I copy what the reasonable people have said here. Convert only with the intent of being Orthodox, not just to make someone happy, and beware of the convert zeal factor.

How often do people get DRAGGED to the altar of an Orthodox church for a mixed marriage? Every single concession is made to make people happy, we'll accept you no problems, one two three, etc. People are talked into it, cajoled, etc. This is not the right path to Orthodoxy, when people end up going to church just for Christmas and Easter, so they can make some old granny in their family happy. It reminds me of obryadoverie, a Russian term for the tendency to believe that the performance of rites alone are in themselves satisfying to God.

Someone here was upset at traditionalists, I think if anything the traditionalists make you think MORE carefully about your decision to become Orthodox, not to mention the priesthood. Granted I'm talking about canonical traditionalists, i.e. ROCOR, not the schismatic groups that you should steer clear from like the Suzdalites who will ordain anyone that says they hate the Moscow Patriarch for being a KGB agent and/or a liberal  Roll Eyes

At the same time, yes it is unquestionably an invitation from above to examine your own personal beliefs. As long as you understand that 1) your relationship with God is separate from your relationship to any other person, even though God leads us to Him through other people in various ways, and 2) your relationship with God is THE most important relationship ever - you should be able to think soberly.

Your boyfriend, on the other hand, shouldn't start even thinking about priesthood at all until he has been properly accepted into the Orthodox Church through crismation, which is a sacrament. He has a LONG WAY TO GO before being a priest. One must LIVE the Way as a FULL member the Church before one's mind and soul has the clarity to understand how deep of a mission priesthood is. He must understand what a life in the sacraments is all about by experiencing them firsthand. How can he know that he is capable of administering, say, confession, giving spiritual advice, when he himself has never been to an Orthodox confession yet, has never taken communion?
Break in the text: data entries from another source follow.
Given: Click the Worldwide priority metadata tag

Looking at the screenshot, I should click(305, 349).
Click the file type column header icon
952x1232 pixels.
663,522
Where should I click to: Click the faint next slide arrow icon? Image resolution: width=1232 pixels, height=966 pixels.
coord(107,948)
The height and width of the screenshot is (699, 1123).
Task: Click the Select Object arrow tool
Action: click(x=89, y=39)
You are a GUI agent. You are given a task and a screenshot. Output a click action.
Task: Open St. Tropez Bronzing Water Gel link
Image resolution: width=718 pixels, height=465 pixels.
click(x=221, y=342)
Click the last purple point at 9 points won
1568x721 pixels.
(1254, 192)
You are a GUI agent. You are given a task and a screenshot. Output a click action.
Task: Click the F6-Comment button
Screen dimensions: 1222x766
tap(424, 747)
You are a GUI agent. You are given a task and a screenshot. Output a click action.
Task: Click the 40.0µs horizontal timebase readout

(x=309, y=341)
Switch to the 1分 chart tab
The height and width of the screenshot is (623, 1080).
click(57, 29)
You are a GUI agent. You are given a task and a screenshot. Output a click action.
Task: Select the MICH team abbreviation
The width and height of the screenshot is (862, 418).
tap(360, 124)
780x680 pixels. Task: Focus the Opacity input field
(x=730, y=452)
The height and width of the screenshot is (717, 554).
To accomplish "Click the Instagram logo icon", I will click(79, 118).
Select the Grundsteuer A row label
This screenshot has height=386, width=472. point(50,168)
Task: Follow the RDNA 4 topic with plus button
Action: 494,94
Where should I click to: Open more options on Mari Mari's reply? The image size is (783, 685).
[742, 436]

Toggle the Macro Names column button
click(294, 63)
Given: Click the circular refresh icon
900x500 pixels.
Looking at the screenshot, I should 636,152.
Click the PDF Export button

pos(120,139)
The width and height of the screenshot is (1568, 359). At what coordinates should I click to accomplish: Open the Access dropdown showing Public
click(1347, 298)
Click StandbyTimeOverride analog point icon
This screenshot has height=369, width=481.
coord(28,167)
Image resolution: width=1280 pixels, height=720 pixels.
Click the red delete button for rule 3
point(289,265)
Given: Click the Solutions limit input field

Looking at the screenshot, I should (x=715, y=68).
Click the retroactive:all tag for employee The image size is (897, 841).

Perhaps he will be humbled when he enters the church, and learn that maybe his real calling is to help the clergy in his church. We often find our clergy lack a strong, supportive group of laity to help them keep up with their many tasks. There are so many things a lay person can do to help the church, and priests aren't given any special 'bonus' from God for being priests - if anything they have a bigger responsibility and are subject to great temptations. If he decides he wants to spread the good news, he can help out with the Sunday school, or help organize one if it doesn't exist.

It's not even an issue of time, more than an issue of real experience. There are very few cases like that of Apostle Paul, who turned from being a persecutor of Christians to an Apostle by an act of God's grace.

It's great you found someone in your life that you can selflessly love. My advice to you would be to stand your ground for your own spiritual benefit, saying that you cannot feel compelled to be Orthodox and that his attitude is creating a rift in your relationship and making it more difficult for you to come to Orthodoxy with an open heart. On the other end, in your love for this man show him patience. I'm seeing that he has feelings for you, otherwise he wouldn't be inviting you to join him on this path and would seek to find someone who already shares his views.

If you have the strength to pray, do it. This is a crucial turning point in your life, and if you already understand that there is someone great out there who cares for us and is involved in our lives, talk to Him. If you do that with a good, open heart, you really can't go wrong.